═══ Extract

Cross-Talk and Compartmentalisation in Cellular Signalling Flashcards
What type of receptor is the insulin receptor?
A Receptor Tyrosine Kinase (RTK)
What is recruited upon ligand binding to the insulin receptor?
IRS-1; multi-docking protein
Name a signalling molecule recruited by IRS-1 and describe how it binds to the signalling molecule.
Phosphoinositol-3-kinase (PI3K) is activated upon binding of the SH2 domain in the p85 subunit to the phosphorylated IRS-1
What is the role of PI3K?
Catalytic subunit, p110, phosphorylates PI4P or PI(4,5)P2 at the 3-position, synthesising PI(3,4)P2 and PI(3,4,5)P3 respectively.
This creates binding sites for yet other domains, e.g. PH domain that binds the phosphoinositols
What is the role of PI(3,4)P2?
PI(3,4)P2 provides a binding site for the PH domain of PKB/Akt, partially activating it by exposing the activation lip allowing it to be phosphorylated/activated by PDPK1, which is co-recruited to the same site.
What is the role of PDPK1?
3-Phosphoinositol-dependant protein kinase-1, PDPK1 phosphorylates the activation lip on PKB/Akt that is revealed by PI(3,4)P2; activating PKB/Akt
How are PDPK1 and PKB/Akt able to be recruited within close proximity of each other?
PDPK1 and PKB/Akt both have PH domains which bind phosphoinositols, thus PDPK1 is recruited to the same site as PKB/Akt. Recruitment allows activation.
What are some cellular effects of PKB activity?
Expression of Fas ligand
Expression of anti-apoptotic genes
Involved in glycogen synthesis, protein synthesis… cAMP modulation.
Explain the effect of insulin on blood glucose?
Insulin binding causes PKB/Akt activation through IRS-1 complex, causing phosphorylation and inactivation of glycogen synthase kinase-3 (GSK3).
Inactive GSK3 means glycogen synthase remains in its un-phosphorylated, active state.
Glycogen synthase occurs and blood glucose lowers.
When is insulin released?
In response to high blood glucose levels
In the case of GS and GSK3, is phosphorylation activating or inactivating?
Inactivating
Explain how blood glucose levels rise in the absence of insulin.
Insulin receptor not activated, IRS-1 not recruited and scaffolding protein complex not formed, PI3K is not activated, PDPK1 and PKB/Akt are not co-recruited, PKB/Akt remains inactive so GSK3 remains active, which inhibits GS activity, attenuating glycogen synthesis. Glucose levels rise through cross-talk promotion of degradation.
What is the intersection of adrenaline and insulin activity in regulation of blood glucose? (Where do these two pathways meet molecularly?)
Adrenaline leads to activation of PKA which phosphorylates GS, inactivating it. -> Blood glucose levels rise
Insulin leads to activation of PKB/Akt, which allows GS to be dephosphorylated and therefore active. -> Blood glucose levels decline
Explain how signalling through adenylyl cyclase is antagonised.
cAMP phosphodiesterase (cAMP-PDE) continually catalyses the hydrolysis of 3’,5’-cAMP -> 5’-AMP. This ensures cAMP only acts when the cell is stimulated.
Which proteins are able to regulate phosphodiesterases?
PKA, PKB, Calmodulin… and others.
This allows a further layer of regulation fine-tuning the cAMP response
What is Rapamycin?
A fungal metabolite discovered in the 1990s to be inhibiting the kinase TOR (Target Of Rapamycin) in yeast genetics.
It can be used as a drug to inhibit TOR independently of starvation, for immunosuppression, cancer, longevity and psychiatric conditions.

══════

__Task statement__.
Return the portion of the flashcards on cellular signalling that begins at the words "cAMP phosphodiesterase (cAMP-PDE)" and stops after the words "in yeast genetics.", copied word for word. The listing after this point is separate material with no connection to the flashcards on cellular signalling.

═══ Dataset content

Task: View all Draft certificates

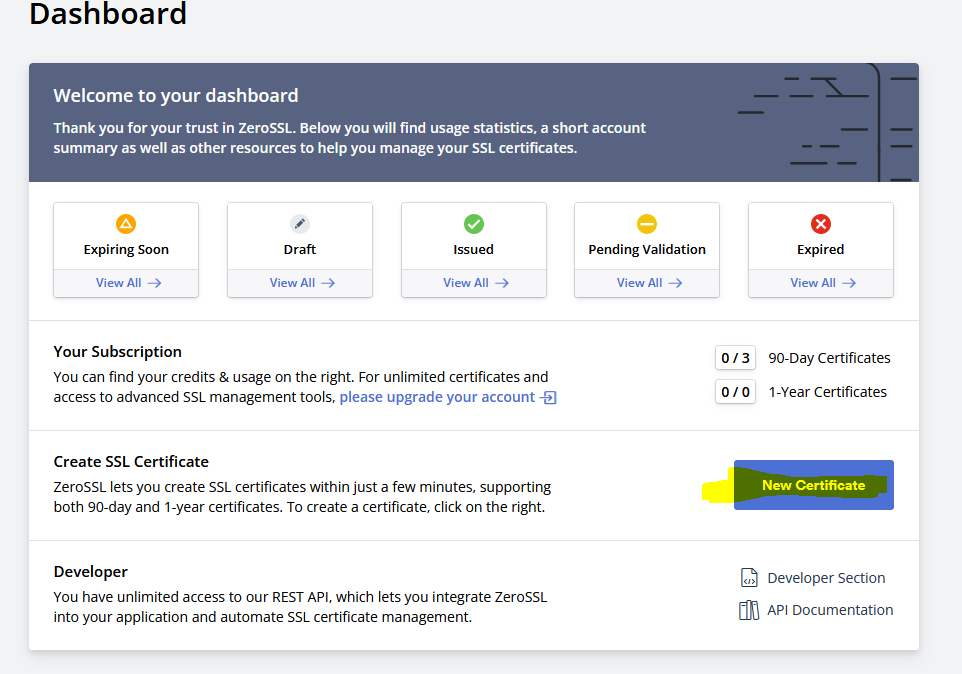Action: click(x=301, y=283)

══════

__The answer__.
cAMP phosphodiesterase (cAMP-PDE) continually catalyses the hydrolysis of 3’,5’-cAMP -> 5’-AMP. This ensures cAMP only acts when the cell is stimulated.
Which proteins are able to regulate phosphodiesterases?
PKA, PKB, Calmodulin… and others.
This allows a further layer of regulation fine-tuning the cAMP response
What is Rapamycin?
A fungal metabolite discovered in the 1990s to be inhibiting the kinase TOR (Target Of Rapamycin) in yeast genetics.